I found myself in two Etsy treasuries this week. A treasury means you choose other artisans’ work to highlight. I’m finding some very unique painters there, good abstract expressionists and one prolific Belgian artist, Sylvie Van Hulle, highlighted my site on her own blog.

 

 I’m reading Alexander Liberman’s, ‘The Artist in his Studio’, originally published in 1960.  Liberman‘s step-daughter is the writer Francine du Plessix Gray. He spent 40 years getting the book published and met many of the artists who are now icons; Matisse, Chagall, Rouault, Picasso. It’s thrilling to read about his lunch with Pablo or his tea with Chagall and his obvious repulsion by Utrillo’s ‘incessantly chatty’ wife. There are superb photographs of artists at the height of their powers in these studio settings.

He offers a personal and intimate portrait of these artists that I haven’t found in many other writings on artists. Anthony Haden-Guest comes to mind, but Liberman’s book is more of a tender tribute to the giants of the past.

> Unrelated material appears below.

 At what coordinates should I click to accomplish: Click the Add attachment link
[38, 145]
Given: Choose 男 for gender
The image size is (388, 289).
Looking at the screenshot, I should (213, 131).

Here’s what Jacques Villon at 86 said about artists: ‘Before starting to paint one should follow Cennini’s advice and say a prayer.’ Liberman notes that he was impressed most by the artists’ ‘obsessive, unswerving dedication to creation. In the words of the poet, they are ‘a lifetime burning’. Their dedication to art, like that of men to religious orders, is a self-imposed vow. These artists are the priests of a new religion – Art.’

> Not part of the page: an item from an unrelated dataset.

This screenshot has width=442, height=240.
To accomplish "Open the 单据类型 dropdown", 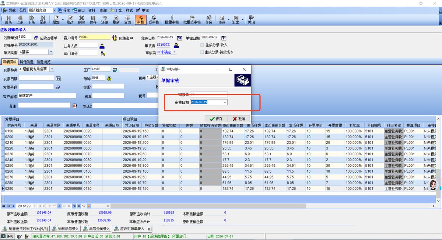I will coord(51,52).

 Duchamp said that ‘the artist should have no social obligations…an artist must be an egotist, completely blind to other human beings – egocentric in the grand manner. It is unavoidable, one cannot create great things if he is only half involved and in doubt.’ Well, there you have it, the politically incorrect artist speaking what we often suspect.

We may also forget how long it takes to build a life based on this devotion. Rouault, Kupka, Villon all had to wait until they were over 70 for recognition. 

Braque’s studio.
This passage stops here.